What is needed
Copy, word for word, each line of the data below from the first through the line containing "Task: Click the value", and stop there.
━━━━━━━━━━━━━━━━━━━━
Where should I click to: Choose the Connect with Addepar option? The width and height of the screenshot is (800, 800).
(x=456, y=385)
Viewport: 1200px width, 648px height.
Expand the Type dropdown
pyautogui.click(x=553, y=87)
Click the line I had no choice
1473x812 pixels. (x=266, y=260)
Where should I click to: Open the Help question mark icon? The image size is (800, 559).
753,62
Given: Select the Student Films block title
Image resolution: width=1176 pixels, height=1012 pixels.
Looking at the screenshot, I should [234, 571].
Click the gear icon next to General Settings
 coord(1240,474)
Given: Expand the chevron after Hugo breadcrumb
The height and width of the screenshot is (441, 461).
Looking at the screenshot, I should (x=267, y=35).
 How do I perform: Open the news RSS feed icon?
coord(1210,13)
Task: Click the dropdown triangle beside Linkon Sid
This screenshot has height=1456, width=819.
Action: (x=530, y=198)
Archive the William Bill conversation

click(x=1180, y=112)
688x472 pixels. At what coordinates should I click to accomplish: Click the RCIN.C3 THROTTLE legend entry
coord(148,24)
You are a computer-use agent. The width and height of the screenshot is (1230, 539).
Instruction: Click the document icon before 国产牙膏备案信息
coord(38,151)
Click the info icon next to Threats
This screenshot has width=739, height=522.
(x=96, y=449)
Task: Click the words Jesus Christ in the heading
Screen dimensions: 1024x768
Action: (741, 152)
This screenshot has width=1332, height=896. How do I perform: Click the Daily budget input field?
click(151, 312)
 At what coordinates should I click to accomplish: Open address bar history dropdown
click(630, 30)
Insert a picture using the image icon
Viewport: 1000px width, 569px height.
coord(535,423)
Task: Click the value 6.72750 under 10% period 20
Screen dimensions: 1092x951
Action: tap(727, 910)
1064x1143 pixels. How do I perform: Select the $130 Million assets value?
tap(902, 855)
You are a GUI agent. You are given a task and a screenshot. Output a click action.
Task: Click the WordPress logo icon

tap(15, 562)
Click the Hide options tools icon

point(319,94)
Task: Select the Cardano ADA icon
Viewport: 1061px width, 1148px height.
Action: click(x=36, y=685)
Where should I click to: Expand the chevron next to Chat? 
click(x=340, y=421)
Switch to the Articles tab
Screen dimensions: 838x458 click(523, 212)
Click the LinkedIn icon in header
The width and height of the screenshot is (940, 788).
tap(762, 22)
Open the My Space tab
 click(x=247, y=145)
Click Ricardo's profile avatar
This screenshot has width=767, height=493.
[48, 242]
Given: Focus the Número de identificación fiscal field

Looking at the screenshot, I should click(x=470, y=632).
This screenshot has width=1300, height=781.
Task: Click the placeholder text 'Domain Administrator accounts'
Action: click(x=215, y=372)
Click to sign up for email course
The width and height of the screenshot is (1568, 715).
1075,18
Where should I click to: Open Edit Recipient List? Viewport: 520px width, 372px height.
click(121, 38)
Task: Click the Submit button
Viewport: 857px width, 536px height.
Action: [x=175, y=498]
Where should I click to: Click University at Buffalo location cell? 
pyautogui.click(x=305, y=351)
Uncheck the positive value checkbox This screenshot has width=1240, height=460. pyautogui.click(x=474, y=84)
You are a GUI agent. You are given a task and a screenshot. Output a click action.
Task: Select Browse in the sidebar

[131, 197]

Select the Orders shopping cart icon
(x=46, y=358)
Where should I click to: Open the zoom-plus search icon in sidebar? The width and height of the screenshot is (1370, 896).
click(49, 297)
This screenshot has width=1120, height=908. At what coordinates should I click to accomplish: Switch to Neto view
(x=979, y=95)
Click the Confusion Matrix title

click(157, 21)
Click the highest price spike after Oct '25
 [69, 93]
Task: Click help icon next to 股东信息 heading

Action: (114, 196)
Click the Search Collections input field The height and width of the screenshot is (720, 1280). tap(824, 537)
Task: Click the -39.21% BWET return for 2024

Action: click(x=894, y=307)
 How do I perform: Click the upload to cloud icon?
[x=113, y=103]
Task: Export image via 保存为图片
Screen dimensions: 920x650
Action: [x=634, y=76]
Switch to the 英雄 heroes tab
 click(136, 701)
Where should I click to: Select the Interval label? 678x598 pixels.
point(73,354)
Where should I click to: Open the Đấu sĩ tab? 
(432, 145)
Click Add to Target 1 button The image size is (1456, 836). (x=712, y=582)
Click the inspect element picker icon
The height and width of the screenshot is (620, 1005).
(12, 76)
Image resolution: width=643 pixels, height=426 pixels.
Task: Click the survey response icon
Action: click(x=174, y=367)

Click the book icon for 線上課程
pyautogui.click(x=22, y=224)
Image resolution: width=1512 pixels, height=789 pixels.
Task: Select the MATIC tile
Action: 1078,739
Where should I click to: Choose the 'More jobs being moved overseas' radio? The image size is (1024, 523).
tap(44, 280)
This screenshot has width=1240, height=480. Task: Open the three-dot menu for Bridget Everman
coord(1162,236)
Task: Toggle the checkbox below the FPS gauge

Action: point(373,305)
━━━━━━━━━━━━━━━━━━━━
Final answer
Where should I click to: Choose the Connect with Addepar option? The width and height of the screenshot is (800, 800).
(x=456, y=385)
Viewport: 1200px width, 648px height.
Expand the Type dropdown
pyautogui.click(x=553, y=87)
Click the line I had no choice
1473x812 pixels. (x=266, y=260)
Where should I click to: Open the Help question mark icon? The image size is (800, 559).
753,62
Given: Select the Student Films block title
Image resolution: width=1176 pixels, height=1012 pixels.
Looking at the screenshot, I should [234, 571].
Click the gear icon next to General Settings
 coord(1240,474)
Given: Expand the chevron after Hugo breadcrumb
The height and width of the screenshot is (441, 461).
Looking at the screenshot, I should (x=267, y=35).
 How do I perform: Open the news RSS feed icon?
coord(1210,13)
Task: Click the dropdown triangle beside Linkon Sid
This screenshot has height=1456, width=819.
Action: (x=530, y=198)
Archive the William Bill conversation

click(x=1180, y=112)
688x472 pixels. At what coordinates should I click to accomplish: Click the RCIN.C3 THROTTLE legend entry
coord(148,24)
You are a computer-use agent. The width and height of the screenshot is (1230, 539).
Instruction: Click the document icon before 国产牙膏备案信息
coord(38,151)
Click the info icon next to Threats
This screenshot has width=739, height=522.
(x=96, y=449)
Task: Click the words Jesus Christ in the heading
Screen dimensions: 1024x768
Action: (741, 152)
This screenshot has width=1332, height=896. How do I perform: Click the Daily budget input field?
click(151, 312)
 At what coordinates should I click to accomplish: Open address bar history dropdown
click(630, 30)
Insert a picture using the image icon
Viewport: 1000px width, 569px height.
coord(535,423)
Task: Click the value 6.72750 under 10% period 20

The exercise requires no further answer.